GOAL OF THE EXERCISE:
What you give back should be exactly the lines from the one with "Image resolution: width=753" through the end of the data, without the pictures.

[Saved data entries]

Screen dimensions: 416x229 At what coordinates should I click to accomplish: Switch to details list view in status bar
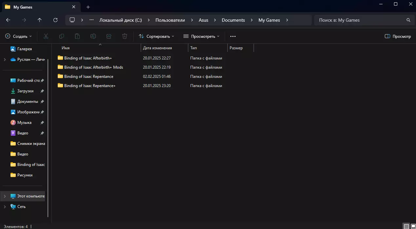point(406,226)
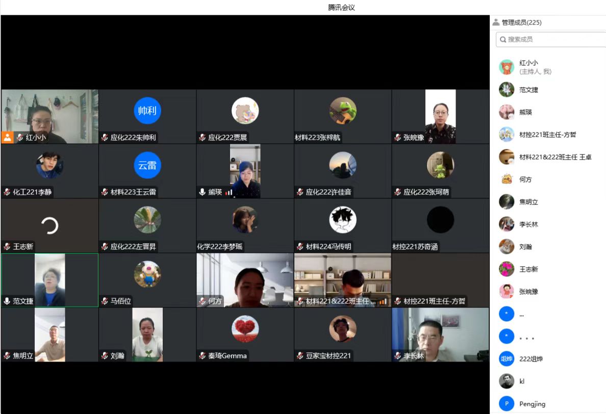Click the 管理成员(225) panel header
606x414 pixels.
coord(521,22)
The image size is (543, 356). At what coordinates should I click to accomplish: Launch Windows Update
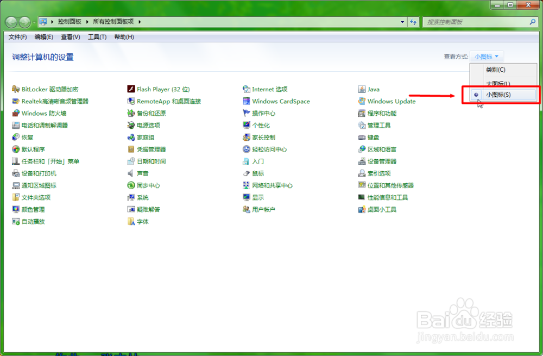pos(392,101)
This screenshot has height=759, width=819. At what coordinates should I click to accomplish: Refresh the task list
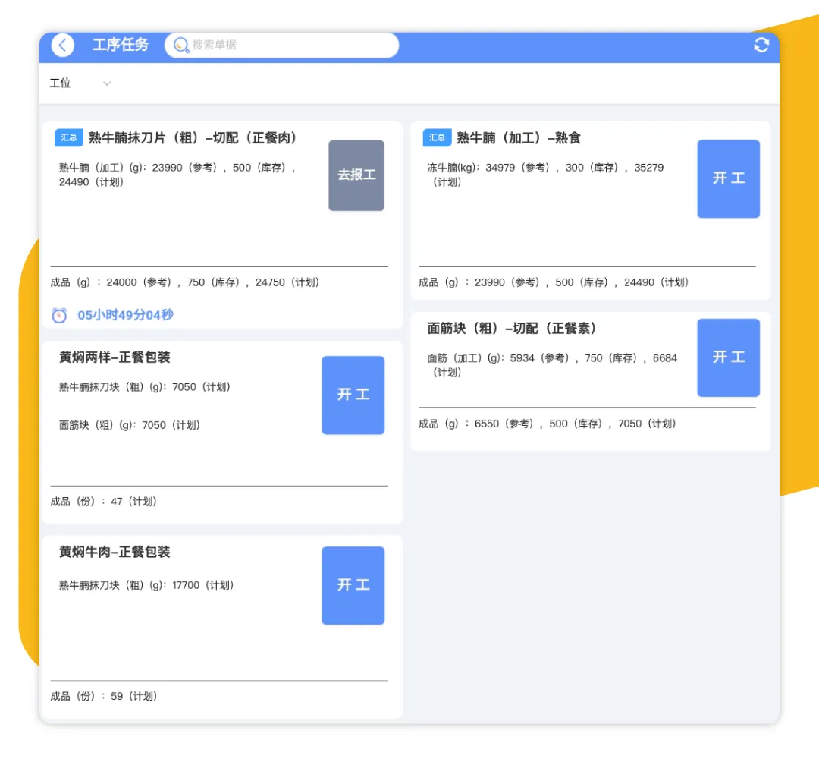pyautogui.click(x=761, y=45)
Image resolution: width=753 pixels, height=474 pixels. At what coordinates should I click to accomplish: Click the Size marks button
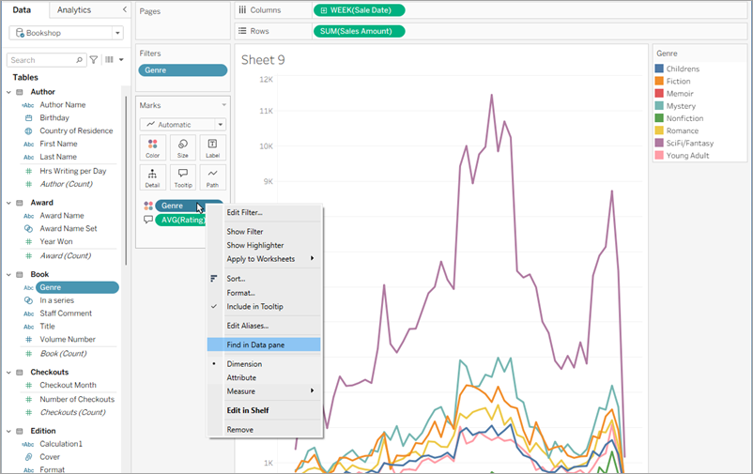(183, 147)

RESPONSE FOR THIS EXERCISE:
Image resolution: width=753 pixels, height=474 pixels. At what coordinates should I click to accomplish: Click the Size marks button
(183, 147)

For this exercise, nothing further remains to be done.